>> start Page extract

Impairment of unproved properties
The assessment of unproved properties to determine any possible impairment requires significant judgment. We assess our unproved properties periodically for impairment on a property-by-property basis based on remaining lease terms, drilling results or future plans to develop acreage.
We recognize impairment expense for unproved properties at the time when the lease term has expired or sooner based on management’s periodic assessments. We consider the following factors in our assessment of the impairment of unproved properties:
|
|
•
|
the remaining amount of unexpired term under our leases;
|
|
|
•
|
our ability to actively manage and prioritize our capital expenditures to drill leases and to make payments to extend leases that may be close to expiration;
|
|
|
•
|
our ability to exchange lease positions with other companies that allow for higher concentrations of ownership and development;
|
|
|
•
|
our ability to convey partial mineral ownership to other companies in exchange for their drilling of leases; and
|
|
|
•
|
our evaluation of the continuing successful results from the application of completion technology in the Bakken and Three Forks formations by us or by other operators in areas adjacent to or near our unproved properties.
|
Business combinations
We account for business combinations under the acquisition method of accounting. Accordingly, we recognize amounts for identifiable assets acquired and liabilities assumed equal to their estimated acquisition date fair values. Transaction and integration costs associated with business combinations are expensed as incurred.
We make various assumptions in estimating the fair values of assets acquired and liabilities assumed. As fair value is a market-based measurement, it is determined based on the assumptions that market participants would use. The most significant assumptions relate to the estimated fair values of proved and unproved oil and natural gas properties. The fair values of these properties are measured using valuation techniques that convert future cash flows to a single discounted amount. Significant inputs to the valuation include estimates of reserves, future operating and development costs, future commodity prices and a market-based weighted average cost of capital rate. The market-based weighted average cost of capital rate is subjected to additional project-specific risking factors. In addition, when appropriate, we review comparable purchases and sales of oil and natural gas properties within the same regions, and use that data as a proxy for fair market value; for example, the amount a willing buyer and seller would enter into in exchange for such properties.
Any excess of the acquisition price over the estimated fair value of net assets acquired is recorded as goodwill. Any excess of the estimated fair value of net assets acquired over the acquisition price is recorded in current earnings as a gain on bargain purchase. Deferred taxes are recorded for any differences between the assigned values and the tax basis of assets and liabilities. Estimated deferred taxes are based on available information concerning the tax basis of assets acquired and liabilities assumed and loss carryforwards at the acquisition date, although such estimates may change in the future as additional information becomes known.

>> end Page extract
>> start Extracted information

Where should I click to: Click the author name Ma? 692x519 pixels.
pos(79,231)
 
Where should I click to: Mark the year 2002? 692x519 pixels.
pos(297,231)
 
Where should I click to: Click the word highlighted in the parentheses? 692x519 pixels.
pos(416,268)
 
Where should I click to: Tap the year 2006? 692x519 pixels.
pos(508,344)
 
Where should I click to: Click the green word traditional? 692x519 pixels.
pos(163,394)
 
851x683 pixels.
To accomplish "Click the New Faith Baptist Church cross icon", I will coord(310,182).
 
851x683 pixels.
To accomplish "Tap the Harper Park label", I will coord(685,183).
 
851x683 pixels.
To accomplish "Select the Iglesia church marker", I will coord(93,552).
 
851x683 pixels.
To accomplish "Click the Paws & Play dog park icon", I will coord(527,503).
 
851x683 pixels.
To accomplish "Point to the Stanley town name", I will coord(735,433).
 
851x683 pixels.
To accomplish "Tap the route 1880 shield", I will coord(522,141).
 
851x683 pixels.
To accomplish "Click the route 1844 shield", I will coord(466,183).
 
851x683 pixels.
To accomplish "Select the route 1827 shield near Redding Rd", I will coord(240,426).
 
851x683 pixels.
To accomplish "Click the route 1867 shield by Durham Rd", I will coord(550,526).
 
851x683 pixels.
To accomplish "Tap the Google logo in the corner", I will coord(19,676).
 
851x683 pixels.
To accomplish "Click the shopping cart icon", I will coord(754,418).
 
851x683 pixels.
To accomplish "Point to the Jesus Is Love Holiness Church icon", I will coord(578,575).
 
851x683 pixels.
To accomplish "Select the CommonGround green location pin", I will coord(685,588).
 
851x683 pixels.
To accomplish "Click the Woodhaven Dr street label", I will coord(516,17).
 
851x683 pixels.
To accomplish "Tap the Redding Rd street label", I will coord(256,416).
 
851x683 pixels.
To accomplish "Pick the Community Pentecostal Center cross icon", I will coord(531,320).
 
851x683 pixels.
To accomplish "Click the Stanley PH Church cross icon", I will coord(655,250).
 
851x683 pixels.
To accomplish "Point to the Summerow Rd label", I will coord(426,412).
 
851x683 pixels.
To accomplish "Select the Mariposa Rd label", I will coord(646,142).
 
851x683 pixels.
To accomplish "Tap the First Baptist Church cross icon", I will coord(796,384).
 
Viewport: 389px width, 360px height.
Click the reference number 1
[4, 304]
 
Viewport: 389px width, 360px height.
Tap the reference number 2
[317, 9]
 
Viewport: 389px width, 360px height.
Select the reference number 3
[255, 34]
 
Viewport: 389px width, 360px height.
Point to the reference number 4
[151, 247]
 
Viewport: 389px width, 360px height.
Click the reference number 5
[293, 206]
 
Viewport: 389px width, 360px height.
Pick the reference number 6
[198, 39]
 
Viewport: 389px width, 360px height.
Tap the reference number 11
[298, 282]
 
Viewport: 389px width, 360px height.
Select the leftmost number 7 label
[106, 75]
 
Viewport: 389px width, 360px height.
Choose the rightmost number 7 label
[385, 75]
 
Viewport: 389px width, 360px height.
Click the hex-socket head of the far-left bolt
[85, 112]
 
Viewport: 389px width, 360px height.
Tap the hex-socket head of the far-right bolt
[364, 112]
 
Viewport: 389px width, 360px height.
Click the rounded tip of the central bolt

>> end Extracted information

**Set of tasks**
A – List the five factors that the accounting policy extract says are considered when assessing impairment of unproved properties.
B – From the accounting policy extract, return the passage that begins at the words "Any excess of the acquisition" and stops after "information becomes known.".
C – Write the next part of the accounting policy extract, starting after its last sentence.

**Results in order**
A –
1. The remaining amount of unexpired term under the leases
2. The ability to actively manage and prioritize capital expenditures to drill leases and to make payments to extend leases that may be close to expiration
3. The ability to exchange lease positions with other companies that allow for higher concentrations of ownership and development
4. The ability to convey partial mineral ownership to other companies in exchange for their drilling of leases
5. The evaluation of the continuing successful results from the application of completion technology in the Bakken and Three Forks formations by the company or by other operators in areas adjacent to or near the unproved properties

B –
Any excess of the acquisition price over the estimated fair value of net assets acquired is recorded as goodwill. Any excess of the estimated fair value of net assets acquired over the acquisition price is recorded in current earnings as a gain on bargain purchase. Deferred taxes are recorded for any differences between the assigned values and the tax basis of assets and liabilities. Estimated deferred taxes are based on available information concerning the tax basis of assets acquired and liabilities assumed and loss carryforwards at the acquisition date, although such estimates may change in the future as additional information becomes known.

C –
Asset retirement obligations
We record the fair value of a liability for a legal obligation to retire an asset in the period in which the liability is incurred and can be reasonably estimated with the corresponding cost capitalized by increasing the carrying amount of the related long-lived asset. For oil and gas properties, this is the period in which the well is drilled or acquired. The asset retirement obligation (“ARO”) represents the estimated amount we will incur to plug, abandon and remediate the properties at the end of their productive lives, in accordance with applicable state laws. The liability is accreted to its present value each period, and the capitalized costs are amortized on the unit-of-production method. The accretion expense is recorded as a component of depreciation, depletion and amortization in our Consolidated Statement of Operations.
Some of our midstream assets, including certain pipelines and our natural gas processing plant, have contractual or regulatory obligations to perform remediation and, in some instances, dismantlement and removal activities, when the assets are abandoned. We are not able to reasonably estimate the fair value of the asset retirement obligations for these assets because the settlement dates are indeterminable given our expected continued use of the assets with proper maintenance. We will record asset retirement obligations for these assets in the periods in which the settlement dates are reasonably determinable.
We determine the ARO by calculating the present value of estimated future cash flows related to the liability. Estimating the future ARO requires management to make estimates and judgments regarding timing and existence of a liability, as well as what constitutes adequate restoration. Inherent in the fair value calculation are numerous assumptions and judgments including the ultimate costs, inflation factors, credit adjusted discount rates, timing of settlement and changes in the legal, regulatory, environmental and political environments. If actual results are not consistent with our assumptions and estimates or our assumptions and estimates change due to new information, we may be exposed to future revisions, which could result in an increase to the existing ARO liability and could ultimately result in a higher potential impact on our operations and cash flows for settlement charges. To the extent future revisions to these assumptions impact the fair value of the existing ARO liability, a corresponding adjustment is made to the related asset.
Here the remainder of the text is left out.